Yarım hekim candan, yarım hoca dinden eder
* Her işin bir ehli, ustası ya da uzmanı vardır. Bir iş, ehline değil de, yarım yamalak bir bilgiye sahip olan kişiye teslim edilirse, o işten iyi sonuç alınamaz. Hatta işin tamamen bozulduğu, kötü bir sonuç verdiği bile olur. Tecrübesi olmayan, acemi, kusurlu, eksik bir doktorun uyguladığı tedavi insanı ölüme götürebilir. Bunun gibi dinin ilkelerini iyi bilmeyen hoca da, insanları yanlış bilgilerle donatıp, onları, dine ters düşen yollara itebilir.
* Bir iş, uzmanına yaptırılmaz da taklitçilere yaptırılırsa, istenilen gibi değil, ters bir sonuçverir. Nitekim hekim dururken, hekimlik taslayan birinin tedavisine başvurulması, insanınhayatına mal olabilir. Bilgisiz din adamı da dine aykırı düşünceler aşılayabilir.
* Bir işi ehline yaptırılmalıdır. Eğer iş, ehline yaptırılmaz da taklitçilere yaptırılırsa, istenilen gibi değil, ters bir sonuç verir. Nitekim hekim dururken, hekimlik taslayan birinin tedavisine başvurulması, insanın hayatına mal olabilir. Dini bilgisi yetersiz kimse de, kendi görüşlerini din sanarak bize aktarır da; bizim dinden soğumamıza sebep olabilir. Uzmanına yaptırılmayan işler, insanı büyük zararlara sokar. Alanında derme çatma bilgisi olan bir doktor, insanın ölümüne yol açabilir. Bilgisiz din adamı da yanlış öğütlerle insanın dini inanışlarında sapmalara yol açar.
* İşlerin sağlıklı sonuçlanması, onların konusunda yeterli kişilere yaptırılmasına bağlıdır. İşimizi yaptıracağımız kişileri iyi tanımamızın birçok yararlan vardır. Çünkü her kişinin yeteneği, becerisi, iş yapma gücü farklı farklıdır. Yaptıracağımız işten olumlu bir sonuç almamız, o işi yapacak olana bağlıdır. İşi yapacak kişi, konusunda yeterli bilgi ve beceriye sahipse, işimizin olumlu sonuçlanmasını bekleyebiliriz. Ancak çevremizde tek amaçları başkalarını aldatarak çıkar sağlamak olan kişiler bulunabilir. Onlar, kişilerin ihtiyaç duyabilecekleri bir konuda tam bir bilgi ve beceriye sahip değilken, kendilerini yeterli gösterip, çıkar sağlamayı amaçlarlar. Onları tanıdığımız taktirde yanılmaz, emeğimizin, malımızın, canımızın tehlikeye girmesini önleriz.
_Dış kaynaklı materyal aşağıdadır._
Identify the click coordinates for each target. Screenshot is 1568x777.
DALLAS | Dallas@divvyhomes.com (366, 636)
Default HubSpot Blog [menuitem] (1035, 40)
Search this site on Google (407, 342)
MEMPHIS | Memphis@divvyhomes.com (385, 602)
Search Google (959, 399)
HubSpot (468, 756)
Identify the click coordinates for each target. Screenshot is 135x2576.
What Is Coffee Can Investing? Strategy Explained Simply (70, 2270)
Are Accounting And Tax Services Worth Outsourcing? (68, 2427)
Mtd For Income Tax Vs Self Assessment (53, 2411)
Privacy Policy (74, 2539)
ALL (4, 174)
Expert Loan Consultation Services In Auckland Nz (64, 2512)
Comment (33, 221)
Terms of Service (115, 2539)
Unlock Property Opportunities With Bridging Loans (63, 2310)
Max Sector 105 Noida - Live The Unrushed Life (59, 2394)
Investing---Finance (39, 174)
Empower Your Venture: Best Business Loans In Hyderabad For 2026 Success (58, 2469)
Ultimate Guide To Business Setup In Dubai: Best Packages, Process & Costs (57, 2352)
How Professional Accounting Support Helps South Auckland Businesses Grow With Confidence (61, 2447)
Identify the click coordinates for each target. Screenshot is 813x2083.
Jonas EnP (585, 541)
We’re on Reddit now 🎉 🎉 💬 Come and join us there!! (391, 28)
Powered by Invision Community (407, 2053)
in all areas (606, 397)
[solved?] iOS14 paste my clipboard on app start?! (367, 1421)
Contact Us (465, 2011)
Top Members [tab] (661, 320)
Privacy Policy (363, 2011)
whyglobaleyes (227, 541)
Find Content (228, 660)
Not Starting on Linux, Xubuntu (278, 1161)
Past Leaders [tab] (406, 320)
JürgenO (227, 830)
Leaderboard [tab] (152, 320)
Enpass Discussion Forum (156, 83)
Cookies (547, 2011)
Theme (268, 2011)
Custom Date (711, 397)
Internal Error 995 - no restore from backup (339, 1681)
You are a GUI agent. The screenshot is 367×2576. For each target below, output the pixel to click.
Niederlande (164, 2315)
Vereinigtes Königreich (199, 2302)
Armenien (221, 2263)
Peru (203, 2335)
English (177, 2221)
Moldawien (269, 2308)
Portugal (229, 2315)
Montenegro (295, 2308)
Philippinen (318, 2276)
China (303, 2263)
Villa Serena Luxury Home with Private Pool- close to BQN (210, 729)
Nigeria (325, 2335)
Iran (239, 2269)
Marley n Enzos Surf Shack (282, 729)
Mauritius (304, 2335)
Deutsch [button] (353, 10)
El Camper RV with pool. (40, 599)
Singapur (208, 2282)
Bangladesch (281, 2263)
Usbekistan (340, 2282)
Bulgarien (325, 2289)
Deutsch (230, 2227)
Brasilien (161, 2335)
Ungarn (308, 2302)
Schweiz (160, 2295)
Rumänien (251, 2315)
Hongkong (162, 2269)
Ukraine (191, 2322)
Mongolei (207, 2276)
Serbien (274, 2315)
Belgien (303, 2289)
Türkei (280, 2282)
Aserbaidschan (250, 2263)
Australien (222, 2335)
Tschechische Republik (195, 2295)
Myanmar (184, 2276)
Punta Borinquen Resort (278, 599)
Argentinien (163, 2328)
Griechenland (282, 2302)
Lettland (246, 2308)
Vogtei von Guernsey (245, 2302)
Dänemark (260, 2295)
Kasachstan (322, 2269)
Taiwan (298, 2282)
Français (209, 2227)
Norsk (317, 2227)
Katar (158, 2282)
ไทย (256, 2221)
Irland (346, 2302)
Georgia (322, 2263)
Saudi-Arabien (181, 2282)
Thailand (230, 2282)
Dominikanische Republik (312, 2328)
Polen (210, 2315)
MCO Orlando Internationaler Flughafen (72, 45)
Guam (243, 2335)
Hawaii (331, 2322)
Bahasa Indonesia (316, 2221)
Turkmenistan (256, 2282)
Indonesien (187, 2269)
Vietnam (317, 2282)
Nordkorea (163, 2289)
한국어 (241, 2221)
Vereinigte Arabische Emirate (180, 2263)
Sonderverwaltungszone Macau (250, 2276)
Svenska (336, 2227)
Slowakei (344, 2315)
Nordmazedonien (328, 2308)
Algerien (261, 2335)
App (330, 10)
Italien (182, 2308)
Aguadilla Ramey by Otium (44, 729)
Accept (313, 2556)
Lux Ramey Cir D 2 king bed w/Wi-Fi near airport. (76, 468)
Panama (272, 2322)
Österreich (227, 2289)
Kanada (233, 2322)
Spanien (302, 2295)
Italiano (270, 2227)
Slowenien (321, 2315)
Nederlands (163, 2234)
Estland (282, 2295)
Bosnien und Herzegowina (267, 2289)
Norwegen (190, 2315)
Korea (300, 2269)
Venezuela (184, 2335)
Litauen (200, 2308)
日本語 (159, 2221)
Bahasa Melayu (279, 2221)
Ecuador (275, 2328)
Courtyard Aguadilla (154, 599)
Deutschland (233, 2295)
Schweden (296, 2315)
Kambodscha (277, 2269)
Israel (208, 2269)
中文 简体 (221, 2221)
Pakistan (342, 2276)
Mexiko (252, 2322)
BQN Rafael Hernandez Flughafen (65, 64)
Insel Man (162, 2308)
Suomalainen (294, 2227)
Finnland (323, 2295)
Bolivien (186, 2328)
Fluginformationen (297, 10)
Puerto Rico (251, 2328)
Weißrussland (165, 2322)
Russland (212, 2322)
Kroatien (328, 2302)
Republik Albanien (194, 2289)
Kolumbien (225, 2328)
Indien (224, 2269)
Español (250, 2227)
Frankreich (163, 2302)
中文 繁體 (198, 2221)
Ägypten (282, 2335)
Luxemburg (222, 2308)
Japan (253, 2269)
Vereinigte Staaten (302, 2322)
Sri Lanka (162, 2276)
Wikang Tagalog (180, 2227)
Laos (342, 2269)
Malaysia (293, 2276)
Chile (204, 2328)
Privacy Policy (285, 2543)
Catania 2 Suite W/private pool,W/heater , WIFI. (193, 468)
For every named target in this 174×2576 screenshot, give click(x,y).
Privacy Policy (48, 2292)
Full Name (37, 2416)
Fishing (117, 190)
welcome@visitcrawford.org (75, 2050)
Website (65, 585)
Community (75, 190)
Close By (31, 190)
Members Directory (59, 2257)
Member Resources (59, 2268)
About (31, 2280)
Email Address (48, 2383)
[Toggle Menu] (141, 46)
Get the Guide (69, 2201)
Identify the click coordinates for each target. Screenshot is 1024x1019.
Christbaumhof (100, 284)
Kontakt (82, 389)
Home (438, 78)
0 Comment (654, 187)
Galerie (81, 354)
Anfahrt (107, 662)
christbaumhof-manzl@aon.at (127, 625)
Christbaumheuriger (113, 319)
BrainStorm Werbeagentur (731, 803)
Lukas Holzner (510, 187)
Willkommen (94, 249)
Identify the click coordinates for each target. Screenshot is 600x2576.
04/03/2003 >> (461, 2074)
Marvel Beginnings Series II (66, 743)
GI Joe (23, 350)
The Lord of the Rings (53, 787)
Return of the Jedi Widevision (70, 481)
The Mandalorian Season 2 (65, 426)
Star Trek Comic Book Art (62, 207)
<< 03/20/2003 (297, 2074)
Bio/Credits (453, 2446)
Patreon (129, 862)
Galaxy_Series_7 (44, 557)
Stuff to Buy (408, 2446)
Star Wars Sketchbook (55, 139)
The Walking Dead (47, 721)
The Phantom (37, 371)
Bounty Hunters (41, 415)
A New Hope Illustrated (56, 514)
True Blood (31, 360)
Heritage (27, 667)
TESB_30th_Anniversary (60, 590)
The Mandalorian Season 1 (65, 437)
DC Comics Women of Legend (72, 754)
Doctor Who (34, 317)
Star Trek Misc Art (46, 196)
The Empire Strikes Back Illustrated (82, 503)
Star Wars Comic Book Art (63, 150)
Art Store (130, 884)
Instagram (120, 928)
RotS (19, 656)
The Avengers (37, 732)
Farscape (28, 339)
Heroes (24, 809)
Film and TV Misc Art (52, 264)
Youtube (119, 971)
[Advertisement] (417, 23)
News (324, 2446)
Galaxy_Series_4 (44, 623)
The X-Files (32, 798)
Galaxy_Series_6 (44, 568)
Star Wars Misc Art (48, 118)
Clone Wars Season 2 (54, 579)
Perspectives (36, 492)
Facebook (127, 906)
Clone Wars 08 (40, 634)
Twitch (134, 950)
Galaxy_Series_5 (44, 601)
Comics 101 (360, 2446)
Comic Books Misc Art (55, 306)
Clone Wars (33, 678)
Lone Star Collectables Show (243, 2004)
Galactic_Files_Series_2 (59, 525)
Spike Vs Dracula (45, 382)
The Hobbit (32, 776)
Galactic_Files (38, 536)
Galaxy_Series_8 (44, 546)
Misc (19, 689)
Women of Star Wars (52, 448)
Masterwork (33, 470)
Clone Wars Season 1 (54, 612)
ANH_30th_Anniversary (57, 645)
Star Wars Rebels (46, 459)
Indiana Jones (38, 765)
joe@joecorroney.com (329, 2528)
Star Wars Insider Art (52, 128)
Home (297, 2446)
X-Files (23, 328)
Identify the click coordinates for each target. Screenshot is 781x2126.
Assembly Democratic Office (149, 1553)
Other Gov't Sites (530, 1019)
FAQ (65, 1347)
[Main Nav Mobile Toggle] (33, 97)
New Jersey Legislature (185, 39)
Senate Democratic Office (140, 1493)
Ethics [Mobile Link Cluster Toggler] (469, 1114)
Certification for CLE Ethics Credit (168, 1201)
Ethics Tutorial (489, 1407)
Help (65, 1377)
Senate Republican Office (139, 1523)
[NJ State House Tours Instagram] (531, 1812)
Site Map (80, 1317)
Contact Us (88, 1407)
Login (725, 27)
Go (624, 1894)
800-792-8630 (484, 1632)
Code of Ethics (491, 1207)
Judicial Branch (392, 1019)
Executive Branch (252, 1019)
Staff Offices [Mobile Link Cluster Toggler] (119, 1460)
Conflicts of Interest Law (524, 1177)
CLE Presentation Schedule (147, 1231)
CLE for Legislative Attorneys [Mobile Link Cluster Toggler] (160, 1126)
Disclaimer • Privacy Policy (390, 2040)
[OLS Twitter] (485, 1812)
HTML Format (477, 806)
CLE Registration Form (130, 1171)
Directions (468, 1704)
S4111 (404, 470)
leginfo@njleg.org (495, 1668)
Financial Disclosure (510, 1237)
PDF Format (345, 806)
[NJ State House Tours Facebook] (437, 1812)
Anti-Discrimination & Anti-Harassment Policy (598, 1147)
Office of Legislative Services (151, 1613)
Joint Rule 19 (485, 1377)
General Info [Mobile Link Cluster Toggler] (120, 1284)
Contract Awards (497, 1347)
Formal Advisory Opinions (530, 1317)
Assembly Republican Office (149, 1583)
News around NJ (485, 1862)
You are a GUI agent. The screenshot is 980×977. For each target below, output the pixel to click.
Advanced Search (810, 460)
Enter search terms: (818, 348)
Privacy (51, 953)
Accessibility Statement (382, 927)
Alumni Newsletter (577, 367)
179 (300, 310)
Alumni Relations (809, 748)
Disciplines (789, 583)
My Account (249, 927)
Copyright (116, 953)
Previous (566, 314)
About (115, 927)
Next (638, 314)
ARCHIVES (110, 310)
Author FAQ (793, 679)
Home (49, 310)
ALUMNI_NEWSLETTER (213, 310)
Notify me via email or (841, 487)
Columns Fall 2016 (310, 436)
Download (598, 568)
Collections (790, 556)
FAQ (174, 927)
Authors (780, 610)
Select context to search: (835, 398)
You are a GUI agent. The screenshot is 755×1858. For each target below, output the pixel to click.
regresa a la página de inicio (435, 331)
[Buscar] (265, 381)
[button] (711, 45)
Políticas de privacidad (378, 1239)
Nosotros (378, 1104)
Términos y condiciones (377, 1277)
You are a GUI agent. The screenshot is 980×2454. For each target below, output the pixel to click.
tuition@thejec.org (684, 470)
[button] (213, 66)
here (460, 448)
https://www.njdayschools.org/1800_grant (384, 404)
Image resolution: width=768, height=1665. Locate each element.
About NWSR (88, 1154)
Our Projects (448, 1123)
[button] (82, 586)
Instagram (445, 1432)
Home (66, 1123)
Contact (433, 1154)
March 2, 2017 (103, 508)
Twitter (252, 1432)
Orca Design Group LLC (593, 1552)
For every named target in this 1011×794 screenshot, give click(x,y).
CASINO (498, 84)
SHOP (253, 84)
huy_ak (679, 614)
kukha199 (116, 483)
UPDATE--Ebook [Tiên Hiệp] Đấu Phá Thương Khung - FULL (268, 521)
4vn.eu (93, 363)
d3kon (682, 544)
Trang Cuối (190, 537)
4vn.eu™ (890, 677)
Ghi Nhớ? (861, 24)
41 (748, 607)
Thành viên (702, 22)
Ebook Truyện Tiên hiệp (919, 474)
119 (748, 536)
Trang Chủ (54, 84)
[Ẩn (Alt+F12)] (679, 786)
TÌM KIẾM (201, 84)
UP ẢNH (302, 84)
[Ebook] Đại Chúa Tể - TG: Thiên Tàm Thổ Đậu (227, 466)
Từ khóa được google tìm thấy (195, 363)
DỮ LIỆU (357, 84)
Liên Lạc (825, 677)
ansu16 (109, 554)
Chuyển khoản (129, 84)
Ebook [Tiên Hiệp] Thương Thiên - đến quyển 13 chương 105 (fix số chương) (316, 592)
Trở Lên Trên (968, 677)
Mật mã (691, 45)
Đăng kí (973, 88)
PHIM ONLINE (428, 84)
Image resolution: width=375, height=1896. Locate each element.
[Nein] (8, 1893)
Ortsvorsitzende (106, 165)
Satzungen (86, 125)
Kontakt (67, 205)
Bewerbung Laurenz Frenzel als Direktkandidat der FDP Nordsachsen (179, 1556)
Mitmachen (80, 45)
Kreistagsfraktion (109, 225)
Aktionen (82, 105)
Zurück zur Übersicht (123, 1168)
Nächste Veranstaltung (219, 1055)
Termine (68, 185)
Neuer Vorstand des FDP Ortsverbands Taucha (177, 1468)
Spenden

Hekimden sorma, çekenden sor
Bir hastanın ne çektiğini, hekim değil hasta bilir. Çünkü ateş düştüğü yeri yakar. Bunun gibi bir derde düşenin, bir felâkete uğrayanın, sıkıntılar içinde kıvrananın çektiği çileyi, ancak kendisi bilir, çare sunan, çözüm yolu gösterenler değil.